ChatGPT under fire by FTC for data leak and inaccuracy
The U.S. Federal Trade Commission has opened an investigation into OpenAI, the firm that developed ChatGPT, to see if it violated consumer protection laws by using its chatbot to disseminate misleading material and scrape public data.
In a 20-page letter, the government asked OpenAI for specific details on its AI technology, products, clients, privacy policies, and data security measures.
The action against San Francisco-based OpenAI represents the largest regulatory threat to date to a startup that launched the generative artificial intelligence craze, captivating customers and companies but arousing doubts about its potential dangers.
FTC ChatGPT investigation target spreading false information
The company that created ChatGPT, OpenAI, is under investigation by the U.S. Federal Trade Commission to discover if it violated consumer protection rules by using its chatbot to spread false information and scrape open data.
The government requested precise information from OpenAI in a 20-page letter on its AI technology, goods, clients, privacy policies, and data security procedures.
The spokeswoman for the FTC chose not to comment on the investigation, which was first reported on Thursday by the Washington Post.
The FTC has also requested that OpenAI make public the data it used to train the big language models that serve as the foundation for services like ChatGPT, but OpenAI has so far rejected. One among the writers suing OpenAI over allegations that ChatGPT's LLM was trained on data including their works is the American comedian Sarah Silverman.

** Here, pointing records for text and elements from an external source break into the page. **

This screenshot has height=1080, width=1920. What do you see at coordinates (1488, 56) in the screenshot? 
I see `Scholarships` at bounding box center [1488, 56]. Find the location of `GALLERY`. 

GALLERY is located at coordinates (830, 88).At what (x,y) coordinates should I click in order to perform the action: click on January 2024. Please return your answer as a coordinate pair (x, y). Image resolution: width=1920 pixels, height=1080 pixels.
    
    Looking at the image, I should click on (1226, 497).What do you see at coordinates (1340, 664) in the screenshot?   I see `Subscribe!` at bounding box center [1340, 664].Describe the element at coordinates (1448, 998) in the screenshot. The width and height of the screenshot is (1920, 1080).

The FTC has asked OpenAI to disclose whether it received the data directly from the internet (via "scraping") or by buying it from other parties. Additionally, it requests details on any measures made to ensure that personal information was not included in the training data as well as the identities of the websites from where the data was obtained.
Related: ChatGPT failed to get service status: How to fix it
Poor governance inside AI firms, according to Enza Iannopollo, principal analyst at research company Forrester, could be a "disaster" for customers and the companies themselves, opening them up to investigations and fines.
“As long as large language models (LLMs) remain opaque and rely largely on scraped data for training, the risks of privacy abuses and harm to individuals will continue to grow,” she said.